Stacy, I wish I could come right through this laptop and give you a giant hug. I understand how difficult this is for you, but you were exactly what this woman needed. Don't ever apologize for being sad and angry, we are all here for you friend. ❤❤❤
I used to redo furniture. I had a booth once and rarely ever sold anything that way. I did much better selling on Facebook marketplace and didn’t have to pay all of the booth fees
Yeah I don’t sell on marketplace anymore. The fees are worth it to me to not put up with the scammers, the comments from people saying they’ll give me a dollar for this, or the ones who say they’re a single mom and I’m a b*tch because I won’t 1-deliver it for free or 2- give it to them for free. I know a lot of people have good sales with marketplace and that’s wonderful. I’m just not interested in facebook at all.
No apology needed!! We are a safe space here for you to vent on those days when nothing seems to be going right. I understand your frustrations.. My thoughts on this? Just allow yourself to feel the way you feel. Allow the emotions to flow, and more importantly be gentle with yourself.💜
Thank you. 💕 It’s so hard when you can’t not feel for the person on the other side of the phone line. I know for a lot of people it won’t affect them but my heart breaks for them.
Stacy, i think you know that we are happy to be a cushion for you on your hard days. It's really a way for us to give back a little for all you do for us by filming content. I wish i could give you a hug and just sit with you and let you get it out. I find that, for me anyway, trying to hold it in gives it power over me, like in a controlling way. But once i get it out, writing it or talking thru it, or screaming it to the wind....i take away it's power over controlling my thoughts and feelings. And i feel just horrible for being critical of you in my comment yesterday. I'm sorry if i added to your feelings of wanting to chuck it all. That was never my intention! You are one of my favorite RU-vidrs to watch because we have similarities that make it seem like I'm just hanging out with a friend. I'm rambling, but sending you peace and hugs.
No! Your comment didn’t add to that at all. There were a lot of parts to those years but this channel wasn’t part of it. You guys are amazing and I love the community here. Thank you for supporting me and watching even when I break down. It was just a hard day.
Please remember what a special service you are doing for the family and friends of the deceased. The woman is trusting a stranger to leave a lasting memorial for her husband, Continued on Gmail.
I know. When people come in I end up hugging people and crying with them. My coworkers think it’s crazy because they don’t understand that I can feel their heart break.

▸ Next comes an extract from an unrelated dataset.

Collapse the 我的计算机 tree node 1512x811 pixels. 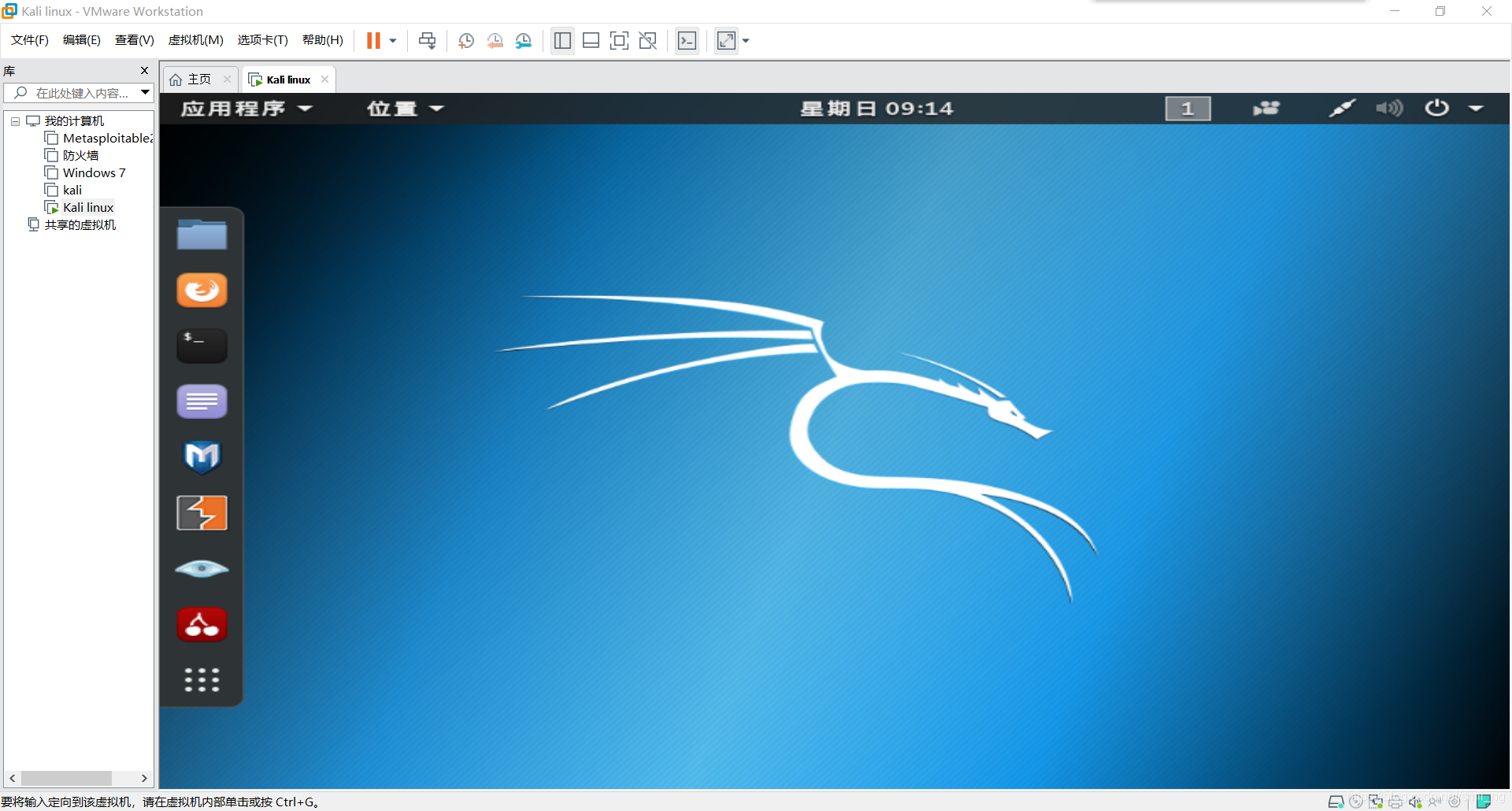(14, 120)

@@JunkinwithStacy it's called empathy🤍and most people today, because the majority of this World are narcissistic, care only for themselves. They haven't the ability to feel someone else's pain. You have a giant heart Stacy, don't ever let anyone make you feel bad or ashamed for having that deep empathy and compassion for others🤍🪽 Hugs.
Sounds like you need a me day! You need a vacation day or weekend with some like minded girlfriends like a girls slumber party! I'm sure some of your girlfriends feel like you do. Or you need to find a therapist to talk too. Dont get mad, it can work wonders I saw one for couple sessions after my Mom passed she died at 98 I'm the youngest at 69 and she and I were extremely close since my Dad passed at age 50. I felt so much better after talking to therapist, please she gave me coping mechanisms which help a lot.
I’m not mad. I see a counselor too. I haven’t for a few months but maybe I should call. I could use a break with friends. I might have to arrange that.